History

United States
- Name: Cockaponset
- Owner: USSB (1919–1936); MARCOM (1936–1941); MoWT (1941);
- Operator: Williams, Dimond & Co. (1919–1920); Lykes Brothers (1922–1924); Daniel Ripley & Co. (1924–1930); Lamport & Holt (1941);
- Ordered: 16 November 1917
- Builder: Pacific Coast Shipbuilding Company, Bay Point
- Yard number: 3
- Laid down: 15 June 1918
- Launched: 4 May 1919
- Sponsored by: Mrs. John T. Scott
- Commissioned: 11 November 1919
- Maiden voyage: 28 December 1919
- Home port: San Francisco
- Identification: US Official Number 219030; Code letters LTFG (1919–1933); ; Call sign KJGC (1934–1941); ;
- Fate: Sunk, 20 May 1941

General characteristics
- Type: Design 1015 cargo ship
- Tonnage: 5,995 GRT; 4,443 NRT; 9,627 DWT;
- Length: 402.5 ft (122.7 m)
- Beam: 53.0 ft (16.2 m)

Data shown:
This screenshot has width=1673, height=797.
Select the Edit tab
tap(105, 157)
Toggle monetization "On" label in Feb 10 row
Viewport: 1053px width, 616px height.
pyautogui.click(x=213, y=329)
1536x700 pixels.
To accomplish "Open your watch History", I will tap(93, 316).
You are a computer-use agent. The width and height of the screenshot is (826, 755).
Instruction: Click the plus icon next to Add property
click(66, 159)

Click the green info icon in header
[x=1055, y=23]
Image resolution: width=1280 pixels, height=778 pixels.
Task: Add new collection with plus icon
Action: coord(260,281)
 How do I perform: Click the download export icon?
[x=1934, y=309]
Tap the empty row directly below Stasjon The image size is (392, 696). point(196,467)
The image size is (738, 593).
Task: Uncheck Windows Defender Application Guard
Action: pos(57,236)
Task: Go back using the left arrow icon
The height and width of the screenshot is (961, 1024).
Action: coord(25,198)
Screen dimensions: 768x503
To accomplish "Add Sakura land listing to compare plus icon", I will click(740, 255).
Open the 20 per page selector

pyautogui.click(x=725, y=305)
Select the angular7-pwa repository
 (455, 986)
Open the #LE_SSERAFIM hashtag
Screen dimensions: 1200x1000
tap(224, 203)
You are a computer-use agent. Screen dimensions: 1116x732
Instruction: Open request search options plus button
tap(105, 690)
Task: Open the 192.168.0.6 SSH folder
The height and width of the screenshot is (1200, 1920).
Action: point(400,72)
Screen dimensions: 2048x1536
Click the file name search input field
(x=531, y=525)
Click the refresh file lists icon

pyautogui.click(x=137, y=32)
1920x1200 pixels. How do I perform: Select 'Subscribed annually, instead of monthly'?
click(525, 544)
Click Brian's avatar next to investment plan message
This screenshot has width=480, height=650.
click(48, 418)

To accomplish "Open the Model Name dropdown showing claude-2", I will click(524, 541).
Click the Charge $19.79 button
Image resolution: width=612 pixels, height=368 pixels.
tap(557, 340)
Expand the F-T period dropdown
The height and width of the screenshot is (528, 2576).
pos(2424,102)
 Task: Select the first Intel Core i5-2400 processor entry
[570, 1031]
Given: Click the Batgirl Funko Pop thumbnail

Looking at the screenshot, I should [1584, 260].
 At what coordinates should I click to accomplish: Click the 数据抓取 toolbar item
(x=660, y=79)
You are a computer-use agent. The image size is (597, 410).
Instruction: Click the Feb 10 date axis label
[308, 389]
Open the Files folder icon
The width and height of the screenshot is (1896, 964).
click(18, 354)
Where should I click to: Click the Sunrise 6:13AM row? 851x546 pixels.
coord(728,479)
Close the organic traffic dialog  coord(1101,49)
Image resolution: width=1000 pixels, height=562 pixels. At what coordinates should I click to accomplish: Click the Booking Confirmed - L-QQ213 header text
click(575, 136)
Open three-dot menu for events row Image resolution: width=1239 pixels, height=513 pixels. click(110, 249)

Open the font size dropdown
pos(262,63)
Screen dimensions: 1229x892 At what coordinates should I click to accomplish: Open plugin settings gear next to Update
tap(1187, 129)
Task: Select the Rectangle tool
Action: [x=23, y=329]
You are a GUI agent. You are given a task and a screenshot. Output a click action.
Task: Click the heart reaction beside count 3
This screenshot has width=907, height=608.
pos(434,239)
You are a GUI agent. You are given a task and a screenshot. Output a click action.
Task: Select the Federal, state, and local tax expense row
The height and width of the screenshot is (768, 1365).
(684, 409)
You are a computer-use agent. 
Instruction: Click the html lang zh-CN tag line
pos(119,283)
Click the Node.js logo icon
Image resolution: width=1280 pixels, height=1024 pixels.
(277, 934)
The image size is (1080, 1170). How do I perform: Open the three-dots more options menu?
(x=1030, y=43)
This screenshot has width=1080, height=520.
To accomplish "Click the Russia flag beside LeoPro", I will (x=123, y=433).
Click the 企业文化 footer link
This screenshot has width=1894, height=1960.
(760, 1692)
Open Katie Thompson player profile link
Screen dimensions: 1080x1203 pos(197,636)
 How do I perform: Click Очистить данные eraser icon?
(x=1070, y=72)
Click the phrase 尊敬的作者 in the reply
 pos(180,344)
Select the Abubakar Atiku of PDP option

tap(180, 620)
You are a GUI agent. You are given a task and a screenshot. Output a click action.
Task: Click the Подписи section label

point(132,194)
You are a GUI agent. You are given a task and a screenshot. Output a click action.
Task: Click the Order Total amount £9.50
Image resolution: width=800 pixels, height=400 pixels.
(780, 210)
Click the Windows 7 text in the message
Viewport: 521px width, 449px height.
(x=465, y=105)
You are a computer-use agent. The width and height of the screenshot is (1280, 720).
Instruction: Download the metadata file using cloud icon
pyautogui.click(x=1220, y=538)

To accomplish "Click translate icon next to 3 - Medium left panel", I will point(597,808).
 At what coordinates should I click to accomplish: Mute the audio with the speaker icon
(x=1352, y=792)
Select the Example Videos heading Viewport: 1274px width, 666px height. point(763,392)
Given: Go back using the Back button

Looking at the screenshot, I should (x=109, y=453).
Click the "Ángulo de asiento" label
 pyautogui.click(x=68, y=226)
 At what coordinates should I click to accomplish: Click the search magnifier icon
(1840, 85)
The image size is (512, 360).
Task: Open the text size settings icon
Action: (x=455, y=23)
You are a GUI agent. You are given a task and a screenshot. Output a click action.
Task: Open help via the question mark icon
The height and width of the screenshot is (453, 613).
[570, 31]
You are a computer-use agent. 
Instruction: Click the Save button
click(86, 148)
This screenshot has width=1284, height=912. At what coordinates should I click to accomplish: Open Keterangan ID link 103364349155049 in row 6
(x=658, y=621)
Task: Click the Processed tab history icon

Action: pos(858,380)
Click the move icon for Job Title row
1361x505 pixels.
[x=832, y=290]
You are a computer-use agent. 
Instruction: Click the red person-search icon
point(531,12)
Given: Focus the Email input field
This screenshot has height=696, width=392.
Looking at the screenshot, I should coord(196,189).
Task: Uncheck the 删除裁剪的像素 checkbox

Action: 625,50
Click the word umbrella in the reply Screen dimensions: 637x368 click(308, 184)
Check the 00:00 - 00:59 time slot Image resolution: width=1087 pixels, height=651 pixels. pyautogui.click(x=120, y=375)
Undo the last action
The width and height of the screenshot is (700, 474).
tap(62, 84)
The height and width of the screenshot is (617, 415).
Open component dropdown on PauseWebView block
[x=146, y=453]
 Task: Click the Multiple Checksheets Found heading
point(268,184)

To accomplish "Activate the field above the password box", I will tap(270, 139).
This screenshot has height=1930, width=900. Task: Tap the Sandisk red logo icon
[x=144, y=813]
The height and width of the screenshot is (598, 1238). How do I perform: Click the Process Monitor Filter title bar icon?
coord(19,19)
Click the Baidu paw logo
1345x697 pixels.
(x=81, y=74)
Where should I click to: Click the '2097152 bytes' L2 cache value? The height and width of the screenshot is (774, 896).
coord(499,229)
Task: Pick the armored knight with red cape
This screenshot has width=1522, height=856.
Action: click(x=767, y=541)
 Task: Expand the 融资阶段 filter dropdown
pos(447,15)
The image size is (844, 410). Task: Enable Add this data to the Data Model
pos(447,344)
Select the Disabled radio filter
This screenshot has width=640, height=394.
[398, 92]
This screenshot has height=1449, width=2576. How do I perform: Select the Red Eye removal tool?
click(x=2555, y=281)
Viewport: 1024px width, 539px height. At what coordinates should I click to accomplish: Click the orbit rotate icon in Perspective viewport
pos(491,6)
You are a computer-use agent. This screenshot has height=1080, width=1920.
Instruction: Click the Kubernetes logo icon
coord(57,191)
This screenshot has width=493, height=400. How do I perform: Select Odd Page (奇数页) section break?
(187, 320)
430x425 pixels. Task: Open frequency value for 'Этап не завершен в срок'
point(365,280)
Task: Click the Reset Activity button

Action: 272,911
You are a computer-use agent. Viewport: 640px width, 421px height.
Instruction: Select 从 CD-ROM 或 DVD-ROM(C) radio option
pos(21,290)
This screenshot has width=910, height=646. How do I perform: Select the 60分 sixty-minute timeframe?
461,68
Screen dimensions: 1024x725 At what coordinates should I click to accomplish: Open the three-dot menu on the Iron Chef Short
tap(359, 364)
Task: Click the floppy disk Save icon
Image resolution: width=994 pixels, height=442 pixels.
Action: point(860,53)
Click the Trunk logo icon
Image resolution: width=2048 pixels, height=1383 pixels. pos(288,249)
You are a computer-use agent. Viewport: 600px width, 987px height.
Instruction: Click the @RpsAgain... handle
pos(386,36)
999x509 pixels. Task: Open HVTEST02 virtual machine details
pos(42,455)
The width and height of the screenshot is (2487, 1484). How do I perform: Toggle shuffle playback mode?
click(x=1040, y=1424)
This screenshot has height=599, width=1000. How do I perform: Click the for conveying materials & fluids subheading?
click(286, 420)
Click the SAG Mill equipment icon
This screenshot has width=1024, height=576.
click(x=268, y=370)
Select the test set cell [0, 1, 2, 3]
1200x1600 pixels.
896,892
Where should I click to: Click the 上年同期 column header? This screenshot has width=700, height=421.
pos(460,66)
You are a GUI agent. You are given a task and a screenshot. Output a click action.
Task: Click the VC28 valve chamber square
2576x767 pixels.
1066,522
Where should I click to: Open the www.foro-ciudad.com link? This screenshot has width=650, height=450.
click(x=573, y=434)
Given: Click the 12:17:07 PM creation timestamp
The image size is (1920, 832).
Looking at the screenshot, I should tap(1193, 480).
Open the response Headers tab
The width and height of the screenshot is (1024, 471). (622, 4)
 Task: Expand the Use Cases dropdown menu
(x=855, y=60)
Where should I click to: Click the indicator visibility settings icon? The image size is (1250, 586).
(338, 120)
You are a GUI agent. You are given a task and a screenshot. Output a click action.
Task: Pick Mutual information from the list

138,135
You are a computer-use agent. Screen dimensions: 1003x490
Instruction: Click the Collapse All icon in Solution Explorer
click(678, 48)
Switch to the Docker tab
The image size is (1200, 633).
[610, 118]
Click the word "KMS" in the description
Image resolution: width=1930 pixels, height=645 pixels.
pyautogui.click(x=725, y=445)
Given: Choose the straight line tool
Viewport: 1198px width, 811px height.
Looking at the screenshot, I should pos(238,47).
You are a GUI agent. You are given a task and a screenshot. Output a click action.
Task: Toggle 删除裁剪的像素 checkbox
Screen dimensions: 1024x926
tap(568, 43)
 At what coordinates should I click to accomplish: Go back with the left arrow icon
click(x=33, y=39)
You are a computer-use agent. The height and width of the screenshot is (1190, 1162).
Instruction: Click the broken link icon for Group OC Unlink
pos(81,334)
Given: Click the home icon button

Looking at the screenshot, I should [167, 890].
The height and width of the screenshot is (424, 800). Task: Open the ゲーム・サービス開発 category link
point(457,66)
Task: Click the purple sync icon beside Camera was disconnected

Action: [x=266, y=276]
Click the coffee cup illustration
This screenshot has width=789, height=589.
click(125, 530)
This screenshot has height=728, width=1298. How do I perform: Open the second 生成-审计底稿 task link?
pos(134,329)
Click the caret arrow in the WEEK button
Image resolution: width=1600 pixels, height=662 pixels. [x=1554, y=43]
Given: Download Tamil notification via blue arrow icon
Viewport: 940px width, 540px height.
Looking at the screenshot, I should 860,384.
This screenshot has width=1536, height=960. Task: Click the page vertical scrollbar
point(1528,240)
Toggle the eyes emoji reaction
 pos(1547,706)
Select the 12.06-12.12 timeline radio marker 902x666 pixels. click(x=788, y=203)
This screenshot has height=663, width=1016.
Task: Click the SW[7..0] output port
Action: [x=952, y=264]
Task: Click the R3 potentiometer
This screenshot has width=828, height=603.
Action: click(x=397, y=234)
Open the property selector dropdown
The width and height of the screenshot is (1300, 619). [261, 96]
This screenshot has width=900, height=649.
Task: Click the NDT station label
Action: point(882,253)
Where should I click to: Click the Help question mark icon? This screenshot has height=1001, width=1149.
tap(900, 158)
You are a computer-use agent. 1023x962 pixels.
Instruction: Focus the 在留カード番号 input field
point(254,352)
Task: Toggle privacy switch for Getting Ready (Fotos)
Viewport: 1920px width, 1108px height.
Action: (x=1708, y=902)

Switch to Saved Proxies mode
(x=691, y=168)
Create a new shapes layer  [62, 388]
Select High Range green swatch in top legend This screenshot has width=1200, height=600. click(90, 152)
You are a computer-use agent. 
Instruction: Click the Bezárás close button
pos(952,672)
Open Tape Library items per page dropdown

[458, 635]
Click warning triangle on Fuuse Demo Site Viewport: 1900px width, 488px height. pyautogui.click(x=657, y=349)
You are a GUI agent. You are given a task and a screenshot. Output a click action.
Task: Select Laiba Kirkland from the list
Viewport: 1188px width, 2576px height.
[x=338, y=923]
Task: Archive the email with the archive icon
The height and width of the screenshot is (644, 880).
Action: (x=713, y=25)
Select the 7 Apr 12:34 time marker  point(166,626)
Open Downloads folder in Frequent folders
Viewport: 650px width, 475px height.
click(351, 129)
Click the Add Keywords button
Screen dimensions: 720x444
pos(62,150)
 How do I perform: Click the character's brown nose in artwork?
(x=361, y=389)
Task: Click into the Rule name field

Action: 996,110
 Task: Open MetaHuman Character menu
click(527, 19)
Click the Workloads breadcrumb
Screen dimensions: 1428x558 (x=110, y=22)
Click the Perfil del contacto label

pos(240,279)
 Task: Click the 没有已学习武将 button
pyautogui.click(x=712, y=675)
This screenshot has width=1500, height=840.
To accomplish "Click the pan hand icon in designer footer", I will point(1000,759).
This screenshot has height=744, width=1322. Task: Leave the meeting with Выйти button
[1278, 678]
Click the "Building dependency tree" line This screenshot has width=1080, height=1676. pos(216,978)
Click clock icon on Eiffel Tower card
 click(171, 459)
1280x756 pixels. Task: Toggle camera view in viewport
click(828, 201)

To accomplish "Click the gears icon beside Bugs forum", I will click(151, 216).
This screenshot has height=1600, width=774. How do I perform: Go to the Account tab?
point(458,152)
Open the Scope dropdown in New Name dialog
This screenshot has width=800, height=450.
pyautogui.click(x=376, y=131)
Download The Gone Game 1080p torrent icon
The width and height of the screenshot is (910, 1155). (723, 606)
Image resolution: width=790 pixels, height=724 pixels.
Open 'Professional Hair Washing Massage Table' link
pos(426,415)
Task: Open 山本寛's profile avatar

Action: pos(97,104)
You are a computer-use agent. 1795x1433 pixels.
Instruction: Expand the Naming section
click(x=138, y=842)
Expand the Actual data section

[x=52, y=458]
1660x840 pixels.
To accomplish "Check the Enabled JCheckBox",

Exercise set:
a – In the stretch of the entries from their start through the line containing "click(66, 159)", replace "screenshot" with "capture" and reproduce that stretch otherwise unchanged.
b – Carry on the text about the cargo ship Cockaponset from the point where it stops.
The entries bear no relation to the text about the cargo ship Cockaponset.

Outputs by task:
a –
This capture has width=1673, height=797.
Select the Edit tab
tap(105, 157)
Toggle monetization "On" label in Feb 10 row
Viewport: 1053px width, 616px height.
pyautogui.click(x=213, y=329)
1536x700 pixels.
To accomplish "Open your watch History", I will tap(93, 316).
You are a computer-use agent. The width and height of the capture is (826, 755).
Instruction: Click the plus icon next to Add property
click(66, 159)

b –
- Draft: 26 ft 6 in (8.08 m) (loaded)
- Depth: 32.0 ft (9.8 m)
- Installed power: 2,800 shp
- Propulsion: Kerr Turbine Co. steam turbine, double reduction geared to one screw
- Speed: 11 knots (13 mph; 20 km/h)

= SS Cockaponset =

Steam cargo ship

Cockaponset was a steam cargo ship built in 1918–1919 by Pacific Coast Shipbuilding Company of Bay Point for the United States Shipping Board as part of the wartime shipbuilding program of the Emergency Fleet Corporation (EFC) to restore the nation's Merchant Marine. The vessel was largely employed on the Gulf Coast of the United States to Europe route until 1930 when she was laid up. In late 1940 the ship together with 15 other vessels was acquired by the British government to alleviate significant shortage of tonnage due to an ongoing German U-boat campaign. In May 1941 the freighter was torpedoed and sunk on her first war trip to the United Kingdom.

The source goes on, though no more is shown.